The main apparent drawback is the disconnect between the Lambda versions across different environments. For example, even though the same exact code might be executed in the staging and production stacks the actual Lambdas will be different resources in AWS, with different versions. We only know they are executing the same code because we used the same packaged template to deploy to both environments, and that template pointed to the same artifacts in S3, and created Lambda versions with the same code on both stacks.

Also the template may end up becoming more complex in case we want to vary resource properties per environment, e.g having a different size RDS instance.

Putting it all together

Having decided on a multi stack approach our CI setup remained pretty straightforward: we use CodePipeline to automatically take the latest commit on master, run unit tests, compile handlers and deploy the new versions to the develop stack before manually approving deployments to staging and production stacks.

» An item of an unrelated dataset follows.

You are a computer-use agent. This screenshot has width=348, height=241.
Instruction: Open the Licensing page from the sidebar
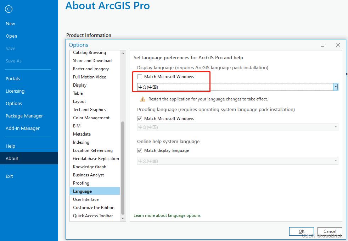coord(15,91)
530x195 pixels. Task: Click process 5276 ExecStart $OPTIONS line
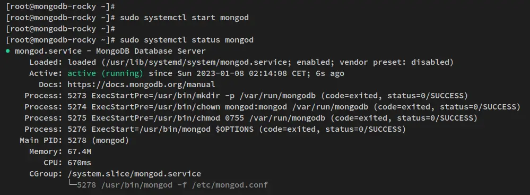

The build stage uses CodeBuild to test and build the handlers, and to execute the aws cloudformation package command, which generates the packaged template:

aws cloudformation package --template-file stack-template.yaml --s3-bucket <s3-bucket> --output-template-file packaged-template.yaml

The packaged template is then passed on to the next stages where it is used by the CloudFormation integration to deploy to each environment, providing the StageName parameter via parameter-overrides:

aws cloudformation deploy --template-file packaged-template.yaml --stack-name <StackDev|StackStaging|StackProd> --capabilities CAPABILITY_NAMED_IAM --parameter-overrides StageName=<Dev|Staging|Prod>

Conclusion

After spending some time familiarising ourselves with more AWS concepts than we could ever have wished for, attempting a single stack approach with SAM, and browsing numerous GitHub issues, blog posts and talks, we eventually decided that the multi stack approach was the best way for us to reach our multi environment target. We hope this write up will help others facing similar questions. In the meantime we’ll keep an eye on the issues mentioned above.

What we didn’t cover

  • Integration testing via a dedicated stack, as part of our CI pipeline.
  • Traffic shifting for deployments via Lambda aliases. Note that aliases are still a good way to control deployments within an environment, just not so much for environment separation.

This investigation was carried out with Christian Klotz at 2PAx (a startup that aims to revolutionise how restaurants allocate covers). Thanks to Christian for helping with this article.